Three Lessons from Massachusetts

The Massachusetts experiment in health care reform offers many lessons that are applicable to the current debate in Congress. The goals of the Massachusetts plan are similar to proposals supported by Democratic congressional leaders and the Obama administration: universal health insurance coverage through greater access to health insurance.

The Obama proposals would use similar means to achieve these goals: requiring individuals to purchase insurance and creating an "insurance exchange" where they can buy heavily regulated, heavily subsidized health insurance. 

Some of the lessons to be learned from the Massachusetts experience have been well-chronicled elsewhere, but there are three lessons that remain to be explored.

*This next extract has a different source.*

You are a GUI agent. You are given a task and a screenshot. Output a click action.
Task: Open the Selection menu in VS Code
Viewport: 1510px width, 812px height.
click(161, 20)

Lesson 1:  Reform has raised costs, not lowered them. The state has indeed lowered the number of uninsured dramatically – down to 2.6 percent of the population by some estimates. But it has done so in a very expensive way that does nothing to control costs.  Massachusetts has relied primarily on two factors to fund its plan: 1) state premium subsidies for almost everyone who has gained coverage and 2) the requirement that individuals enroll. This is a huge burden on taxpayers and on anyone who pays directly for health care:

  • The state was able to get the federal government to pay for much of these new costs, but even with that help, state government spending has increased 42 percent since 2006. 
  • The Massachusetts program has cost about one-third more than projected when the law was passed.
  • Before the Massachusetts health insurance reform plan was implemented in 2005, total per capita health care spending in the state was 33 percent above the national average.
  • In just two years under the Massachusetts reforms, from 2005 to 2007, health care spending per capita rose an additional 23 percent.

Lesson 2: The people reform was intended to help say they are being hurt. That level of spending might be justified if it was clear that large numbers of previously uninsured people were being helped. But a survey conducted by the Harvard School of Public Health found just the opposite.

  • Slightly more than half (51 percent) of those required to purchase coverage say their health care costs have gone up and only 14 percent say they have gone down.
  • Some 22 percent say the law is helping them personally, but 60 percent say it is hurting them.

Although the survey found that most residents of Massachusetts support the law, the level of support is greatest among those least affected – the people who are more likely to have insurance or be able to afford coverage because of their education and income:

  • Some 69 percent of those with college degrees or incomes of more than $75,000 a year support the law.
  • Just 49 percent of those making $25,000 to $50,000 and only 45 percent of those with a high school or lower education, support it.

Lesson 3: Everyone else is being hurt, too. It isn't only those directly affected by the mandate who are being hurt in Massachusetts. Due to the sudden increase in demand for physicians, every resident who would like to see a doctor is being harmed. Massachusetts has by far the largest number of physicians per capita of any state. Despite this, patients in Massachusetts now have the longest waiting times to see a doctor, according to a recent survey of physician waiting times in 15 major U.S. cities. For example, in Boston the average waiting time to get an appointment for any of five types of specialists is almost double the wait in the next highest area, Philadelphia. [See the table.]

 

Long waiting times to see a physician have caused the use of hospital emergency rooms to soar by 17 percent to 2.5 million visits in 2007. Half of these ER visits were for nonurgent conditions. Although one of the state's goals was to increase access to private physicians for the previously uninsured, Massachusetts payments to community health centers for free care to the indigent have increased from $52.2 million in 2005 to $58.6 million in 2007.

Lessons for America. Of all these developments, the most sobering one is the soaring waiting times to see a doctor. Previously, Massachusetts enjoyed the highest number of physicians per capita of any state, and it had one of the lowest rates of noninsured in the country. If any jurisdiction could have accommodated a surge of newly insured people it should have been Massachusetts. By contrast, California has half as many physicians per capita and twice the level of uninsured. Imagine what will happen to waiting times in California if all the uninsured suddenly become insured. As in Massachusetts, if they can't see a doctor on a timely basis, patients may seek treatment at hospital emergency rooms. But California doesn't have any excess capacity there, either. Waiting times in ERs will soar. Other big states like Texas and Florida are even less able than California to serve the newly insured.

What kind of health care reform requires working people to pay for coverage, but then deprives them of the ability to see a doctor? It is the kind that will generate an enormous backlash of outraged patients. Members of Congress need to think twice before embarking on the same journey as Massachusetts.

Greg Scandlen is director of Consumers for Health Care Choices at the Heartland Institute.